Transcribe the data that follows. Match it character for character.

[Opening LISTED RECORDS section]

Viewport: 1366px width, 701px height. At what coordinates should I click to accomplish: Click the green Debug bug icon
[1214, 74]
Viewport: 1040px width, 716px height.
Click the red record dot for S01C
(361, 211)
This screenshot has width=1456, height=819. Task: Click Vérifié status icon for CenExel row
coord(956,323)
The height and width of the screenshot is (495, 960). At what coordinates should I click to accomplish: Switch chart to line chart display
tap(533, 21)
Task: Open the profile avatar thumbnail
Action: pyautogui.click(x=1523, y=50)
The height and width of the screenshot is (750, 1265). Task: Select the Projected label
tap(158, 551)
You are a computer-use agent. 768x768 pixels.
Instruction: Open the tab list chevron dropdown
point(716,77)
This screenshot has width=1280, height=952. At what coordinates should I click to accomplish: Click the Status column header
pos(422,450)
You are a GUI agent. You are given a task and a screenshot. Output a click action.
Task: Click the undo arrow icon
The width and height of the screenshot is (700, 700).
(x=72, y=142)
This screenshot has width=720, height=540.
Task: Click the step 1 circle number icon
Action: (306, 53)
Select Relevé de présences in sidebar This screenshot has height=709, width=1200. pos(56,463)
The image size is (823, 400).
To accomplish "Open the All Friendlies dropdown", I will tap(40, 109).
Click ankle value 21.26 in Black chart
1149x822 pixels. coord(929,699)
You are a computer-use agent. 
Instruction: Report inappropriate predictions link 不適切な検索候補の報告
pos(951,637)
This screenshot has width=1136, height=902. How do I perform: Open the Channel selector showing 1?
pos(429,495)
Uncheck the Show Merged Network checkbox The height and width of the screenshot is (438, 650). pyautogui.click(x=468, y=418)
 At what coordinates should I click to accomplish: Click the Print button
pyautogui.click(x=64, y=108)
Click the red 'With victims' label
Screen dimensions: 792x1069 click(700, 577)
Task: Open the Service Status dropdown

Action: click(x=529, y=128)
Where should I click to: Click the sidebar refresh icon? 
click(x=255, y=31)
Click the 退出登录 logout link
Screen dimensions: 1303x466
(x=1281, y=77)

[Closing LISTED RECORDS section]

ANSWER BELOW:
Viewport: 1366px width, 701px height. At what coordinates should I click to accomplish: Click the green Debug bug icon
[1214, 74]
Viewport: 1040px width, 716px height.
Click the red record dot for S01C
(361, 211)
This screenshot has width=1456, height=819. Task: Click Vérifié status icon for CenExel row
coord(956,323)
The height and width of the screenshot is (495, 960). At what coordinates should I click to accomplish: Switch chart to line chart display
tap(533, 21)
Task: Open the profile avatar thumbnail
Action: pyautogui.click(x=1523, y=50)
The height and width of the screenshot is (750, 1265). Task: Select the Projected label
tap(158, 551)
You are a computer-use agent. 768x768 pixels.
Instruction: Open the tab list chevron dropdown
point(716,77)
This screenshot has width=1280, height=952. At what coordinates should I click to accomplish: Click the Status column header
pos(422,450)
You are a GUI agent. You are given a task and a screenshot. Output a click action.
Task: Click the undo arrow icon
The width and height of the screenshot is (700, 700).
(x=72, y=142)
This screenshot has width=720, height=540.
Task: Click the step 1 circle number icon
Action: (306, 53)
Select Relevé de présences in sidebar This screenshot has height=709, width=1200. pos(56,463)
The image size is (823, 400).
To accomplish "Open the All Friendlies dropdown", I will tap(40, 109).
Click ankle value 21.26 in Black chart
1149x822 pixels. coord(929,699)
You are a computer-use agent. 
Instruction: Report inappropriate predictions link 不適切な検索候補の報告
pos(951,637)
This screenshot has width=1136, height=902. How do I perform: Open the Channel selector showing 1?
pos(429,495)
Uncheck the Show Merged Network checkbox The height and width of the screenshot is (438, 650). pyautogui.click(x=468, y=418)
 At what coordinates should I click to accomplish: Click the Print button
pyautogui.click(x=64, y=108)
Click the red 'With victims' label
Screen dimensions: 792x1069 click(700, 577)
Task: Open the Service Status dropdown

Action: click(x=529, y=128)
Where should I click to: Click the sidebar refresh icon? 
click(x=255, y=31)
Click the 退出登录 logout link
Screen dimensions: 1303x466
(x=1281, y=77)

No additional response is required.